New library shows what AI in healthcare can already do today

The use of Artificial Intelligence (AI) in clinical settings is already a reality, one that has brought benefits to patients, healthcare stakeholders and wider society. These developments have now been highlighted in a library of use cases on ‘Artificial Intelligence in Healthcare’, published by COCIR.

The publication of this library of use cases fulfils COCIR’s commitment in its April 2019 White Paper: “Artificial Intelligence in Healthcare”. It followed the establishment in 2018 of COCIR’s dedicated Task Force on Artificial Intelligence in Health. These use cases detail how healthcare providers are embedding AI technology to help optimise their workflows, as well as showing how caregivers apply AI in both decision support and autonomous decision-making.
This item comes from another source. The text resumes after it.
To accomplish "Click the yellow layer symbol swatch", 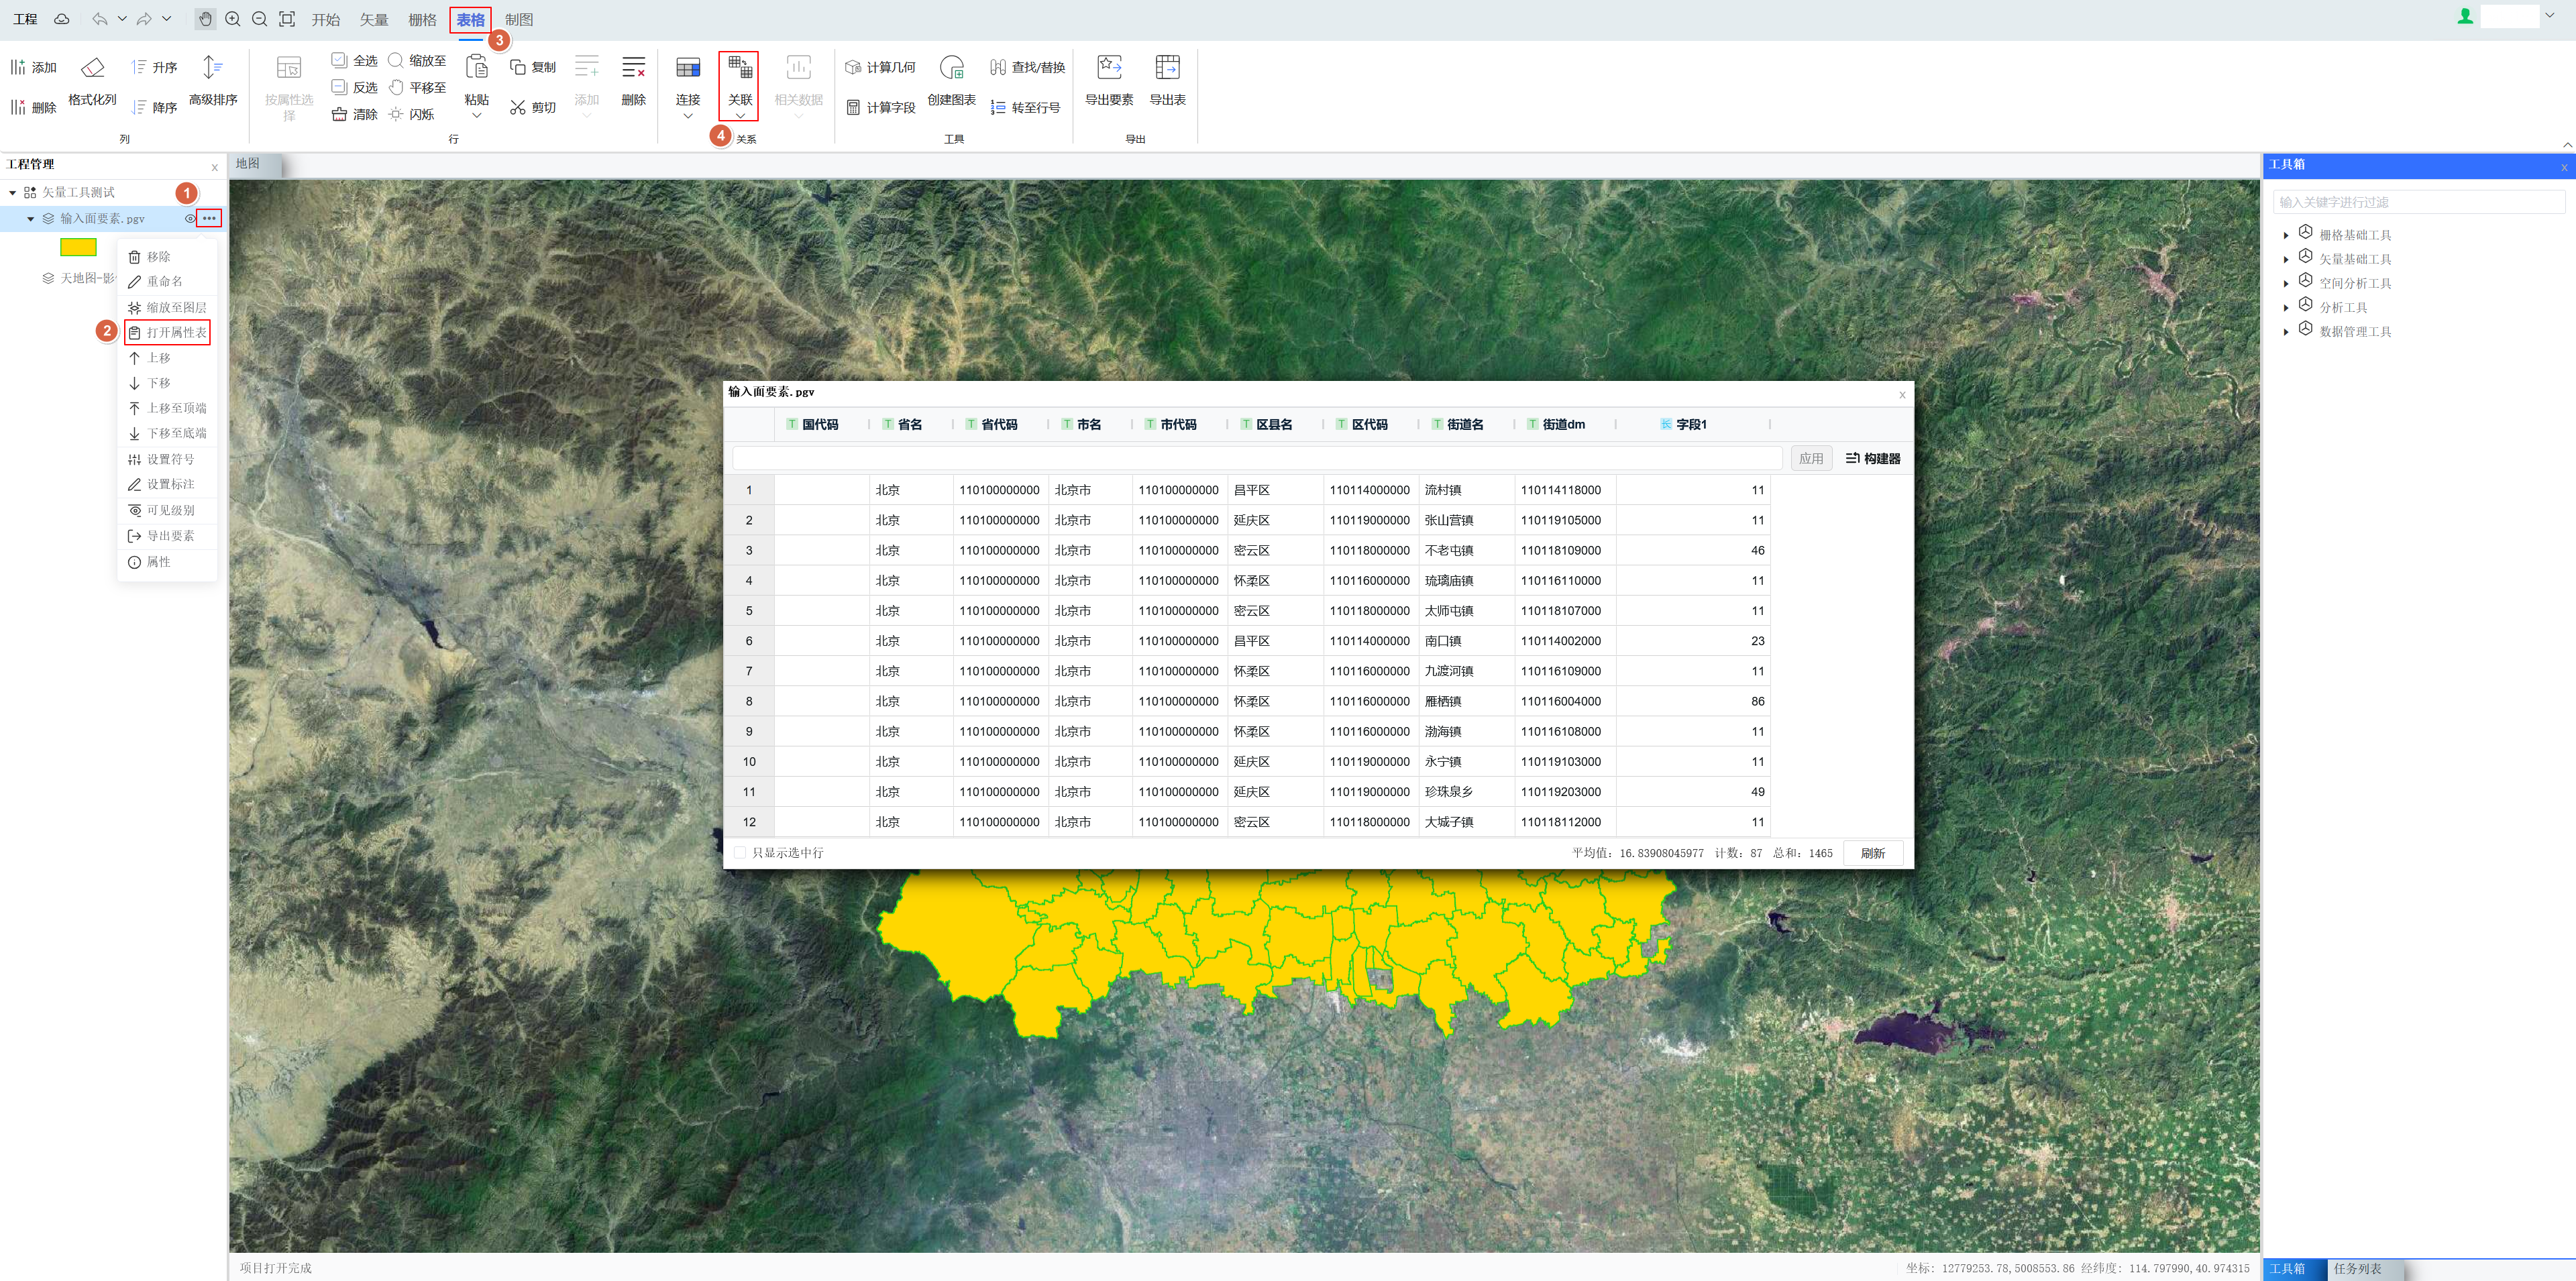I will pyautogui.click(x=78, y=247).
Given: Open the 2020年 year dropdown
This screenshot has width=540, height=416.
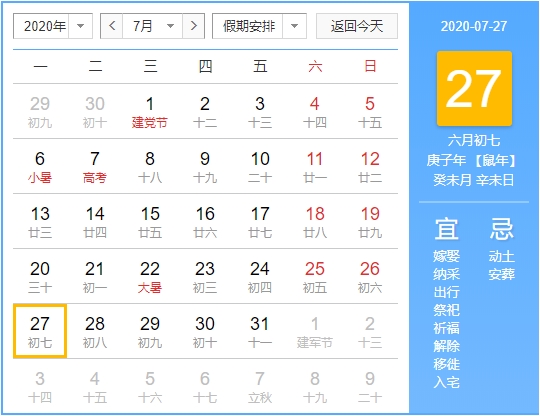Looking at the screenshot, I should pyautogui.click(x=53, y=26).
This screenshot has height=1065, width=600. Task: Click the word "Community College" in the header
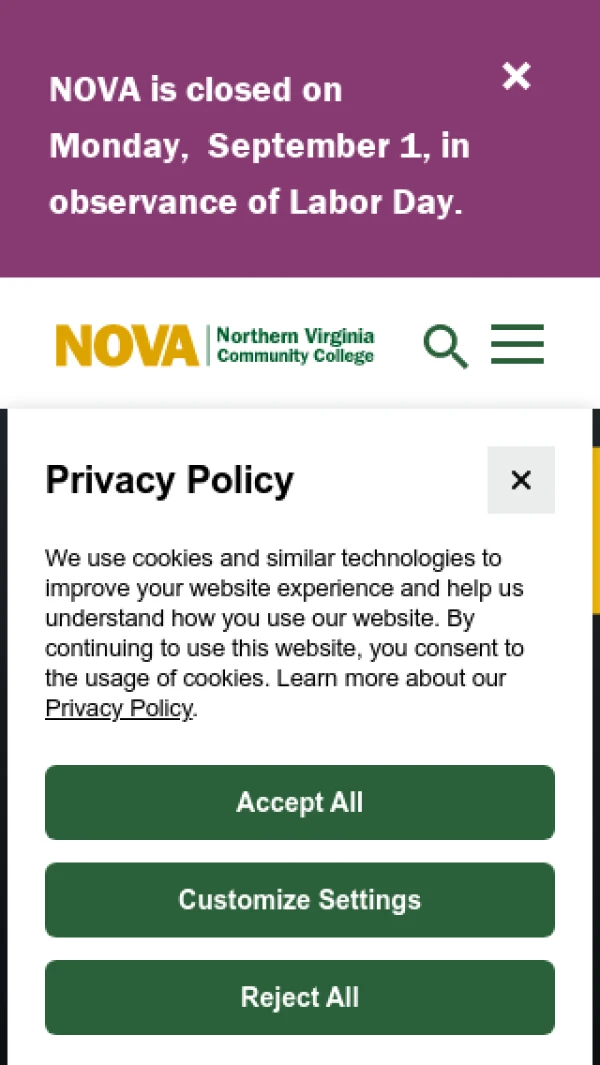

It is clear from this initial collection of use cases that AI in healthcare is already generating diagnosis and treatment opportunities that were not previously possible

Nicole Denjoy

COCIR Secretary General, Nicole Denjoy says, “It is clear from this initial collection of use cases that AI in healthcare is already generating diagnosis and treatment opportunities that were not previously possible. The examples cover an incredibly diverse range of topics; diagnosing psychiatric multi-morbidities, diagnosing lung and skin lesions; detecting calcium in coronary arteries; documenting the anatomy of the foetal brain - even preventing deaths from snakebites”.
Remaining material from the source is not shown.